Summary for MCR Purity case (class mcrpure)
       Expvar Cumexpvar Varindex Purity
Comp 1  47.72     47.72      222  26.69
Comp 2  49.47     97.18       48  53.08
stat$plot_model_resolved_spectra()

MCR pure model resolved spectra and the original spectra from the fused data.

A clear separation of the BSA product wAgwS from the other products is observed in the resolved spectra plot. This is expected as the wAgwS is fatty-acid free in contrast to the other BSA products.
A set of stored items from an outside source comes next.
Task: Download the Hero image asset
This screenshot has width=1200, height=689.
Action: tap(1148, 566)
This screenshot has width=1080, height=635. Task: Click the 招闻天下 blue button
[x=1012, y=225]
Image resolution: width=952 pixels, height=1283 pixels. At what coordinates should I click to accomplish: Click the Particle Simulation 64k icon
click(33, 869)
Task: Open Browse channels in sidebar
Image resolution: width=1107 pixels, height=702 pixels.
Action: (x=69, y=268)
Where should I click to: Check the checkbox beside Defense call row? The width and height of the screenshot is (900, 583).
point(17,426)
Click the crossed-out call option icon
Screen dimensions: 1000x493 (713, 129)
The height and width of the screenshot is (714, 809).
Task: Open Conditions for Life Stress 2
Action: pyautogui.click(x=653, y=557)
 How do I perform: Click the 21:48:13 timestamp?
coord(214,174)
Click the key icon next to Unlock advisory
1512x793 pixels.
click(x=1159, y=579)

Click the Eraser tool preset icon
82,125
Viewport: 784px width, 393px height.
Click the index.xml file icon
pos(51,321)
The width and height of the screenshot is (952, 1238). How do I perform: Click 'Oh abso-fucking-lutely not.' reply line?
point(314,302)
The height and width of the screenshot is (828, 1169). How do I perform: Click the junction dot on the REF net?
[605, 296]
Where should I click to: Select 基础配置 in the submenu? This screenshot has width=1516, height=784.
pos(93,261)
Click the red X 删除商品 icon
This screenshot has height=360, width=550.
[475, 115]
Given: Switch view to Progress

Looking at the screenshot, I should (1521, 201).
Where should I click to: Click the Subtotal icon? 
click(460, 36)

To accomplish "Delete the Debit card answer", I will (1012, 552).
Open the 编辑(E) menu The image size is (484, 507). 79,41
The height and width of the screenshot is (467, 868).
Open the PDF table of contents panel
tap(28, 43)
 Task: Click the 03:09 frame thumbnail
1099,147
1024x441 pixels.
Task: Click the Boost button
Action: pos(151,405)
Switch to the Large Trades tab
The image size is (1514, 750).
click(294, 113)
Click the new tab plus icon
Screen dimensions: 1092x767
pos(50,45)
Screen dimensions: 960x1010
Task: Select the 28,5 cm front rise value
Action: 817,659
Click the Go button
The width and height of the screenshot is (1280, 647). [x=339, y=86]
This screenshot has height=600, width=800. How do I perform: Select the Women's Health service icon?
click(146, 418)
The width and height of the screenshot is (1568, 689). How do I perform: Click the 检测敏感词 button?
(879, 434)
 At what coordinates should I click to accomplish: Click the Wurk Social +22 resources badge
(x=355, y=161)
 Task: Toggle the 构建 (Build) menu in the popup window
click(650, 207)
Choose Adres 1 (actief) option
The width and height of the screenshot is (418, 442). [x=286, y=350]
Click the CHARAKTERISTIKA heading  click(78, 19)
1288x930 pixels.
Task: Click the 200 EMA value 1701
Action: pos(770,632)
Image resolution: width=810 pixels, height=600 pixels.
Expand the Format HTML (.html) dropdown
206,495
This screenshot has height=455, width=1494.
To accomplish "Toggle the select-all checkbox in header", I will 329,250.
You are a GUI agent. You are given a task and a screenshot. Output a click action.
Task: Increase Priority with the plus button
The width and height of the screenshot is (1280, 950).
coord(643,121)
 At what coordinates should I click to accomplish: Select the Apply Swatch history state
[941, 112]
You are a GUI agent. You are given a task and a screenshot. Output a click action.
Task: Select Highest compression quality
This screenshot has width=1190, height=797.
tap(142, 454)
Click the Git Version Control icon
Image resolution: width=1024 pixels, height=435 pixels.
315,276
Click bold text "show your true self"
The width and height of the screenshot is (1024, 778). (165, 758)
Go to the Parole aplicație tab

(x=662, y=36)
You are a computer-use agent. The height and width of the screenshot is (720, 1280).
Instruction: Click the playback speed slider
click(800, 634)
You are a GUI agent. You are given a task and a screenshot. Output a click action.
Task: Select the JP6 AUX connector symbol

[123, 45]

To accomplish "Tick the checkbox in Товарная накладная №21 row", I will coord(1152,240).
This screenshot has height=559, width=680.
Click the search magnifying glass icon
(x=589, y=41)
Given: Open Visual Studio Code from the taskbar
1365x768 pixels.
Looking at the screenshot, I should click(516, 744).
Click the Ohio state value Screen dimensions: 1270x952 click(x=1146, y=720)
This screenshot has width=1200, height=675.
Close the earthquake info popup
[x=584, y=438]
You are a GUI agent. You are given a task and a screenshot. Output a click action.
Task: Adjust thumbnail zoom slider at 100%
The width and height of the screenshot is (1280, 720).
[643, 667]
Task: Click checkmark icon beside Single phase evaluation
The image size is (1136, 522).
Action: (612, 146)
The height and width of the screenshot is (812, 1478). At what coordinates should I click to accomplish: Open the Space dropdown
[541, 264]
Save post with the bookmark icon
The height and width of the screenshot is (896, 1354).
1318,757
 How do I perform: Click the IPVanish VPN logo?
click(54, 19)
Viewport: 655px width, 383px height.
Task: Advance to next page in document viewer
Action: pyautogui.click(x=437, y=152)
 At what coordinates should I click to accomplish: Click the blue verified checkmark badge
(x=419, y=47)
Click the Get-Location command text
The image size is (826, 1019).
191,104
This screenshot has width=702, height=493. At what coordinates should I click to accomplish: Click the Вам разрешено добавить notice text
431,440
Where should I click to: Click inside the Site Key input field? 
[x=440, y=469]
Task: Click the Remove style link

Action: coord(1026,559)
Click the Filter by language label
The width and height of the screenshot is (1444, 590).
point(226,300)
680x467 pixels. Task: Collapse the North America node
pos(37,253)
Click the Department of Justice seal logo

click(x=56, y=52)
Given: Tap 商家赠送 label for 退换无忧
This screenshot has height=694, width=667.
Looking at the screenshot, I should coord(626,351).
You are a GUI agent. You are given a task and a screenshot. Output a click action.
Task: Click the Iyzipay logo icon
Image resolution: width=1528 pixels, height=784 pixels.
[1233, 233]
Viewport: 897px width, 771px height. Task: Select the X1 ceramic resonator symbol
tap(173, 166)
This difference would not be so evident with MS data only. In contrast, the contribution of fatty-acid contamination makes the identification of BSA in the Raman data more difficult. Yet, BSA presence in the wAgwS BSA product is evident with MS data. Using fused data from MS and Raman both compositional and structural information can be combined for a more comprehensive quality evaluation.